(Stored entries)
+---+

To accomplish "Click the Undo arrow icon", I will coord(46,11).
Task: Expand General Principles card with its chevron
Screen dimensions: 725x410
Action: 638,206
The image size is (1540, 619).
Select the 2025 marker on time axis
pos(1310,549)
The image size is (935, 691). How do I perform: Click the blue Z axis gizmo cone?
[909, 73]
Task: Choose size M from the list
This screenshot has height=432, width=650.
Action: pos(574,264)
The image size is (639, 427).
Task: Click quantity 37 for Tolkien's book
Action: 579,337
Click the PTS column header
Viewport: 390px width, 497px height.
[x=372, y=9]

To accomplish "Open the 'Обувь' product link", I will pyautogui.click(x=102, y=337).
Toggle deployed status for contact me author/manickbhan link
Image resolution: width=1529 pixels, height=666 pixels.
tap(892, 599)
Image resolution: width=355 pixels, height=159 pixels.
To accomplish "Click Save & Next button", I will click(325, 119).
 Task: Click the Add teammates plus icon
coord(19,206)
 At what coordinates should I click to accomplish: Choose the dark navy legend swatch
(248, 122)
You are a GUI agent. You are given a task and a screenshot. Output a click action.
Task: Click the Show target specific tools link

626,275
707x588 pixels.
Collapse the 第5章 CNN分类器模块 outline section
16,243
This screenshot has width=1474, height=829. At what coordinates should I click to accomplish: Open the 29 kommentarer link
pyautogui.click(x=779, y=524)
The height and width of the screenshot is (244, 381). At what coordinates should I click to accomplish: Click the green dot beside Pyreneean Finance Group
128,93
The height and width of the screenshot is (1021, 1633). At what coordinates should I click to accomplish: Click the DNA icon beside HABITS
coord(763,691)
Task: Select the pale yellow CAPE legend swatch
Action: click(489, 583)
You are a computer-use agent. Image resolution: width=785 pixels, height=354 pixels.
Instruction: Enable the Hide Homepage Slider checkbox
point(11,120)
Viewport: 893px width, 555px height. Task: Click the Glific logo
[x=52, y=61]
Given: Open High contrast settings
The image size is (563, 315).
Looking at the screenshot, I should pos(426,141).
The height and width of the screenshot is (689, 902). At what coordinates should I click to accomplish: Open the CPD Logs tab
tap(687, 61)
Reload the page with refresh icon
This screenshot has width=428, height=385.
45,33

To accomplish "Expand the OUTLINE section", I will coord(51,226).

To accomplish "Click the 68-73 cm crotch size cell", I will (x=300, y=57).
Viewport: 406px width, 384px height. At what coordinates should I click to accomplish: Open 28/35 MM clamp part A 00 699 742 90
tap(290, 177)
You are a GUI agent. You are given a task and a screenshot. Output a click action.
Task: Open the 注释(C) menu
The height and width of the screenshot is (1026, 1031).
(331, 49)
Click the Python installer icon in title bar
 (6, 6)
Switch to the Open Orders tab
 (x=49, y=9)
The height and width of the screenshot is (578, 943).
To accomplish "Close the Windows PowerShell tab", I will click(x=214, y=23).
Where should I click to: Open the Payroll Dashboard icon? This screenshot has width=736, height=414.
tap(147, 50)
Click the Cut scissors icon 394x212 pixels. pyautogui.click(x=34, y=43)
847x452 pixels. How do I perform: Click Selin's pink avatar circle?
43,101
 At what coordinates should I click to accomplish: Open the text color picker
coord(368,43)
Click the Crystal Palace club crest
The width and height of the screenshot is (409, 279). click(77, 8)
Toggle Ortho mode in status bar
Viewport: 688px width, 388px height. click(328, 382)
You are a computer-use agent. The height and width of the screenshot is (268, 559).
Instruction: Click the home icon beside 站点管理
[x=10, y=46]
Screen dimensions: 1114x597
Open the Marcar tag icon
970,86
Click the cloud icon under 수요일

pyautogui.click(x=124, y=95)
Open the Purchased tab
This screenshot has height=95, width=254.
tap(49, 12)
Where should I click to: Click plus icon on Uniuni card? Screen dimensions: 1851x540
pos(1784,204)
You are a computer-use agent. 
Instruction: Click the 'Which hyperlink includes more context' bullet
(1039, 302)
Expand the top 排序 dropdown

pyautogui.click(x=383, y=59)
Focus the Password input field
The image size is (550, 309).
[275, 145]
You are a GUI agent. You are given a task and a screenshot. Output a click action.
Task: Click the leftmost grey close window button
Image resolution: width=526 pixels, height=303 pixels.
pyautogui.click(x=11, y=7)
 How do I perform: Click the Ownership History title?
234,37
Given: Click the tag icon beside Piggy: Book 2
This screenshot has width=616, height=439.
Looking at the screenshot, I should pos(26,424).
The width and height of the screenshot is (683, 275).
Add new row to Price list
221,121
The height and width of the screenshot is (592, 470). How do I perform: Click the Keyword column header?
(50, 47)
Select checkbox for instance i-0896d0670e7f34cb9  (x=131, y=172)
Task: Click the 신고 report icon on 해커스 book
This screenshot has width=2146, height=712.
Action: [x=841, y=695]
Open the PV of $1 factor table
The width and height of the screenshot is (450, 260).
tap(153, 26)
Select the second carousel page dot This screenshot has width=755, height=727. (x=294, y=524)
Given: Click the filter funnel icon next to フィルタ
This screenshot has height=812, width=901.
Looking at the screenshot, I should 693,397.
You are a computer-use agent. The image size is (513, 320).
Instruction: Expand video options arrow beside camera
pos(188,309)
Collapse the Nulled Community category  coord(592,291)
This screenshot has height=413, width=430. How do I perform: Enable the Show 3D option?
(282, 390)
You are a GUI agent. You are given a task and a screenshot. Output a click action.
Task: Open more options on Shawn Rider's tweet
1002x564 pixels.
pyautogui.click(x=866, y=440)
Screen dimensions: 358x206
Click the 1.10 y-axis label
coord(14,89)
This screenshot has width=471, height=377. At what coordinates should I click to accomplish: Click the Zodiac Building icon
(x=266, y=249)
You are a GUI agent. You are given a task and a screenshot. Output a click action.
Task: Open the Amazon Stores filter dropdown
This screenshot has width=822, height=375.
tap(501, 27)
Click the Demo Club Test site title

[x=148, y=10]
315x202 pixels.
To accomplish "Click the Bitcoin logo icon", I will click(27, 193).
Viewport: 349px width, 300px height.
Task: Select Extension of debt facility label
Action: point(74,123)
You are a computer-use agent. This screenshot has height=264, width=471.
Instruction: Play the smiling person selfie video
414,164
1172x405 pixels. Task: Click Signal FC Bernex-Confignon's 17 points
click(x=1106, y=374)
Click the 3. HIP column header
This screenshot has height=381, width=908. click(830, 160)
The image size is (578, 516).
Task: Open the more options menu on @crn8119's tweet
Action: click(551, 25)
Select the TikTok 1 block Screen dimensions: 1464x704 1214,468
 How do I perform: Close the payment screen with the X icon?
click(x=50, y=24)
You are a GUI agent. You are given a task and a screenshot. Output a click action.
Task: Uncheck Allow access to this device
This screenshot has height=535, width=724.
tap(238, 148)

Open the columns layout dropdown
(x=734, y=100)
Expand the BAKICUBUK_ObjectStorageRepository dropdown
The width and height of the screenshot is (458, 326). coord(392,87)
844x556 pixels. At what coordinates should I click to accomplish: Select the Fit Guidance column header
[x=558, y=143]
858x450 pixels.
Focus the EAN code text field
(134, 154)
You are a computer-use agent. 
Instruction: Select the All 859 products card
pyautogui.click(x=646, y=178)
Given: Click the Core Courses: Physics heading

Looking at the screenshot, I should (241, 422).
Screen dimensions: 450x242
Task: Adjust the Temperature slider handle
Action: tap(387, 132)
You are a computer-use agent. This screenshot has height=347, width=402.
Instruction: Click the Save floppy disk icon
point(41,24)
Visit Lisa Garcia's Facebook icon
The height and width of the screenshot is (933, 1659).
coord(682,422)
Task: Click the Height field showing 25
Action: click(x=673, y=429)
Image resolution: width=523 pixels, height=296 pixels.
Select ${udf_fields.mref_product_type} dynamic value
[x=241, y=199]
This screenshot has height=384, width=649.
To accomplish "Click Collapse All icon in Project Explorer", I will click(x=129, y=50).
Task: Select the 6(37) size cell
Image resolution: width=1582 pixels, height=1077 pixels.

+---+

WHAT TO DO> If a line in the records contains "filter", report it.

WRITTEN RESPONSE>
Given: Click the filter funnel icon next to フィルタ
Task: Open the Amazon Stores filter dropdown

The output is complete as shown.